My post is based on post http://burtbeckwith.com/blog/?p=521 from Burt Beckwith's excellent blog, it's definitely worth checking if you are interested in Grails.

Short background story...


Suppose we want to do logging our brand new shopping system and we want to have in each log customer's shopping basket number. And our system can be used at once by many users who can perform many transactions, actions like adding items and so on. How can we achieve that? Of course we can add basket number in every place where we do some logging but this task would be boring and error-prone. 

Instead of this we can use MDC to store variable with basket number in map. 

In fact MDC can be treated as map of custom values for current thread that can be used by logger. 


How to do that with Grails?


Using MDC with Grails is quite simple. All we need to do is to create our own custom filter which works for given urls and puts our data in MDC.

Filters in Grails are classes in directory grails-app/conf/* which names end with *Filters.groovy postfix. We can create this class manually or use Grails command: 
grails create-filters info.rnowak.App.Basket

In result class named BasketFilters will be created in grails-app/conf/info/rnowak/UberApp.

Initially filter class looks a little bit empty:
class BasketFilters {
def filters = {
all(controller:'*', action:'*') {
before = {

}
after = { Map model ->

}
afterView = { Exception e ->

}
}
}
}
All we need to do is fill empty closures, modify filter properties and put some data into MDC.

all is the general name of our filter, as class BasketFilters (plural!) can contain many various filters. You can name it whatever you want, for this post let assume it will be named basketFilter

Another thing is change of filter parameters. According to official documentation (link) we can customize our filter in many ways. You can specify controller to be filtered, its actions, filtered urls and so on. In our example you can stay with default option where filter is applied to every action of every controller. If you are interested in filtering only some urls, use uri parameter with expression describing desired urls to be filtered.

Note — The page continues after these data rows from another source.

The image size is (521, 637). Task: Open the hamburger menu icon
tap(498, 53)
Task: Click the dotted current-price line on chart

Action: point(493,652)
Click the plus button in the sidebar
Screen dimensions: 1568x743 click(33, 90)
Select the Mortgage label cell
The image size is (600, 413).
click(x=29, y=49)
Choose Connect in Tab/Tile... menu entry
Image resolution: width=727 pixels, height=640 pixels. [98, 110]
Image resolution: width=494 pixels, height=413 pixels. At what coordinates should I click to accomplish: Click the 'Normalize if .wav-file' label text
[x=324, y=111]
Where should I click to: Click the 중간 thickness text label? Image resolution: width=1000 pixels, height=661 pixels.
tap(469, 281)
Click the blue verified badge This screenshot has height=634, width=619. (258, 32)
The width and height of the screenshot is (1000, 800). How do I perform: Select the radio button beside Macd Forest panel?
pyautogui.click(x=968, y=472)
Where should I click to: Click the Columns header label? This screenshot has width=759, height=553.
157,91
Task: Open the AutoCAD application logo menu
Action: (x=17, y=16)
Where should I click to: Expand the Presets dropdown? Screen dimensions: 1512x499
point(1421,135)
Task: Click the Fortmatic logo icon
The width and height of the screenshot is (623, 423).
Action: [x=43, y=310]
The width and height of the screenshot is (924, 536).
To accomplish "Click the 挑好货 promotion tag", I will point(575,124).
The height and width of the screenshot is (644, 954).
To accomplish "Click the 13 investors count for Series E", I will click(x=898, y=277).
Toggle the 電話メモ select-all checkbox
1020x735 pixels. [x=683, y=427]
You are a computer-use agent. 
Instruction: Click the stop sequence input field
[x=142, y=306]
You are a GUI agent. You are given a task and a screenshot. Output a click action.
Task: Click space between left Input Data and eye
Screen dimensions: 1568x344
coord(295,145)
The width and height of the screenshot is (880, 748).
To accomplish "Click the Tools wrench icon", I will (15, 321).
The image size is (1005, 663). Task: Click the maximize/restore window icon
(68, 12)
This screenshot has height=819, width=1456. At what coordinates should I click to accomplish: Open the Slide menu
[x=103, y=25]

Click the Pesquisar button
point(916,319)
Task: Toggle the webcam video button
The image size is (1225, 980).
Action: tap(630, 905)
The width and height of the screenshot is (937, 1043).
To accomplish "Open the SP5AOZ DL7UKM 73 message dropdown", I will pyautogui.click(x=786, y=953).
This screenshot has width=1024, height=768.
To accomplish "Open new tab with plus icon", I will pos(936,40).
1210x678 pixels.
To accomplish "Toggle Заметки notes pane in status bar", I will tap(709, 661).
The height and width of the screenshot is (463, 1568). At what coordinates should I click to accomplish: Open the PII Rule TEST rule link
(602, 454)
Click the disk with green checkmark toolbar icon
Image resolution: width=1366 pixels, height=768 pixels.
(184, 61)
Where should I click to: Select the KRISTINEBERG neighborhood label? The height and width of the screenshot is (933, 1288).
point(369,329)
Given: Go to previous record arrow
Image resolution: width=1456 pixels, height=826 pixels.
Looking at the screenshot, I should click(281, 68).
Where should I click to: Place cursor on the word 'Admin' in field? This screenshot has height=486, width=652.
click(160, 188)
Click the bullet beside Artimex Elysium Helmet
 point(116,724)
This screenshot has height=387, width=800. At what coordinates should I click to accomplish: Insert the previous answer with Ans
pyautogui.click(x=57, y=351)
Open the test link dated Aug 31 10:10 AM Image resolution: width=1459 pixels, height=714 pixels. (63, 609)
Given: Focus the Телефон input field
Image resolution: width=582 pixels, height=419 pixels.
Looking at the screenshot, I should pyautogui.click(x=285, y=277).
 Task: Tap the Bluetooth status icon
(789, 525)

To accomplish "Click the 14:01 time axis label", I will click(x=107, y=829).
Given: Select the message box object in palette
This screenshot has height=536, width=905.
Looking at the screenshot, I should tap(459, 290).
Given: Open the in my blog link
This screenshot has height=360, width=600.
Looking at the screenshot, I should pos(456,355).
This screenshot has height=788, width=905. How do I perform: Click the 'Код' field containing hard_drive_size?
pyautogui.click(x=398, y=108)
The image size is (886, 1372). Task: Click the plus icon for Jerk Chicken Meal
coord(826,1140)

Three closures that are already defined in template have their function and they are started in these conditions:

  • before - as name says, it is executed before filtered action takes place
  • after - similarly, it is called after the action
  • afterView - called after rendering of the actions view
Ok, so now we know what are these mysterious methods and when they are called. But what can be done within them? In official Grails docs (link again) under section 7.6.3 there is a list of properties that are available to use in filter.

With that knowledge, we can proceed to implementing filter.

Putting something into MDC in filter


What we want to do is quite easy: we want to retrieve basket number from parameters and put it into MDC in our filter:
class BasketFilters {
def filters = {
basketFilter(controller:'*', action:'*') {
before = {
MDC.put("basketNumber", params.basketNumber ?: "")
}
after = { Map model ->
MDC.remove("basketNumber")
}
}
}
}

We retrieve basket number from Grails params map and then we put in map under specified key ("basketNumber" in this case), which will be later used in logger conversion pattern. It is important to remove custom value after processing of action to avoid leaks.

So we are putting something into MDC. But how make use of it in logs?


We can refer to custom data in MDC in conversion patter using syntax: %X{key}, where key is our key we used in filter to put data, like:
def conversionPattern = "%d{yyyy-MM-dd HH:mm:ss} %-5p %t [%c{1}] %X{basketNumber} - %m%n"


And that's it :) We've put custom data in log4j MDC and successfully used it in logs to display interesting values.